Photo courtesy of BreAnna Havel

Brand name: LABCPCO/ALBERHILL/H-I-ALUMINA

Company: Los Angeles Brick and Clay Products Company, formerly Los Angeles Brick Company (1900).

Location: Yard at Alberhill, in sec. 21, T. 5 S., R. 5 W., S.B., Riverside County; office at 1078 N. Mission Rd. (up to 1961), 2310 E. 7th St. (1962-1966), 1255 W. 4th St. (1967-1968), Los Angeles County, CA.

Years: 1925-1968

Type: High-alumina fire brick

Description: Company abbreviations on first line, ALBERHILL on second line, H-I-ALUMINA on third line, all impressed on the face.

Equipment: Bueyrus diesel loader, trucks, Telsmith gyratory crusher, 7 American 9-ft. dry pans, one-quarter 18-mesh screens, steel bins, double pug mill, auger machine, automatic cutter, stiff mud brick machine, fire brick dry press, 64-tunnel waste-heat drier, 18 32-ft. round down-draft kilns, oil fired, one gas-fired Harrup tunnel kiln.

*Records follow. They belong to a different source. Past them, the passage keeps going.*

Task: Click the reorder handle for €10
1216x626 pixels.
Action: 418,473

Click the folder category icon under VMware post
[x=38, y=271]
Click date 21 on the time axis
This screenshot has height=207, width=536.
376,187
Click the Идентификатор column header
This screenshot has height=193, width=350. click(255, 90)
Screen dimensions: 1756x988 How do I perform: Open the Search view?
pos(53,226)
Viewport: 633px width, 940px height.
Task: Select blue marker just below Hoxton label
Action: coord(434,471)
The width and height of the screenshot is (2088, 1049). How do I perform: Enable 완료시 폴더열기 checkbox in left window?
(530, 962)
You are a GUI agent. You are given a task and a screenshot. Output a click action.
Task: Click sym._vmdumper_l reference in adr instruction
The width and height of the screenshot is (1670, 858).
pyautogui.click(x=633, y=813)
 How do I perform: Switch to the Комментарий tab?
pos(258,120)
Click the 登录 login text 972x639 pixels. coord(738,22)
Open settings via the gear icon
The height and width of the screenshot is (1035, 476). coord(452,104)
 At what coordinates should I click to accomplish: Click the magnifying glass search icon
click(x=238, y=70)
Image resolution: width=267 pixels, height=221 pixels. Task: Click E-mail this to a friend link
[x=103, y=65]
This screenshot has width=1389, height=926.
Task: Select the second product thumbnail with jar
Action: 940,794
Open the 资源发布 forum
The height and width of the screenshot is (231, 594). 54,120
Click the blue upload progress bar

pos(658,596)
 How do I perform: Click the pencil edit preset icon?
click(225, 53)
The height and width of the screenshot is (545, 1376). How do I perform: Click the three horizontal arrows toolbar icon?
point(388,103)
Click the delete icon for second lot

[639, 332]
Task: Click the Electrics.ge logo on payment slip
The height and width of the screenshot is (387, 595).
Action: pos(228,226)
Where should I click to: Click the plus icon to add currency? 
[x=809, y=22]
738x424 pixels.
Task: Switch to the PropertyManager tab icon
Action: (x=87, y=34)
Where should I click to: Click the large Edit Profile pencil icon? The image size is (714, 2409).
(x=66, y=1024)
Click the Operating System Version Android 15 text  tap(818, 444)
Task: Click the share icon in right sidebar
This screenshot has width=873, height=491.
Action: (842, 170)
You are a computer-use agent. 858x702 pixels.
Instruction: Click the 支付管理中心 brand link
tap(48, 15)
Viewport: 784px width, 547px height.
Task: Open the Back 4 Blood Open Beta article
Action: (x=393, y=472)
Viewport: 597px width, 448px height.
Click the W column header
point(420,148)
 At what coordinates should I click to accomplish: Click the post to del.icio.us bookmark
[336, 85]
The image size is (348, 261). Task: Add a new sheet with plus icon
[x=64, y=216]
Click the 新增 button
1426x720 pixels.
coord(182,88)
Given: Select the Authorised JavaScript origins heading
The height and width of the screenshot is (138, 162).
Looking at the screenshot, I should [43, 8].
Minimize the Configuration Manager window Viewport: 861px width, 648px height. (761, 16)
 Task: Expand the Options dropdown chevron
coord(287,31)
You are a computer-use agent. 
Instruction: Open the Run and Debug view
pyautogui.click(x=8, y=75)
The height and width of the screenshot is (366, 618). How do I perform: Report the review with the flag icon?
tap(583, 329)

Capacity: 110,000 per day. Round kiln 60,000; 6 days burning, 5-6 days drying, 5500 brick per day per kiln. Tunnel kiln 30,000; 72-hour cycle, 10,000 brick per day.

Deposit: Clay in three main pits 4-50 ft. thick of red, brown, and bone clay. Face brick was made from red clay, high refractories were made from brown and bone clays.

Comments: This brick was photographed by Archaeologist BreAnna Havel at north shore Oahu, Hawaii.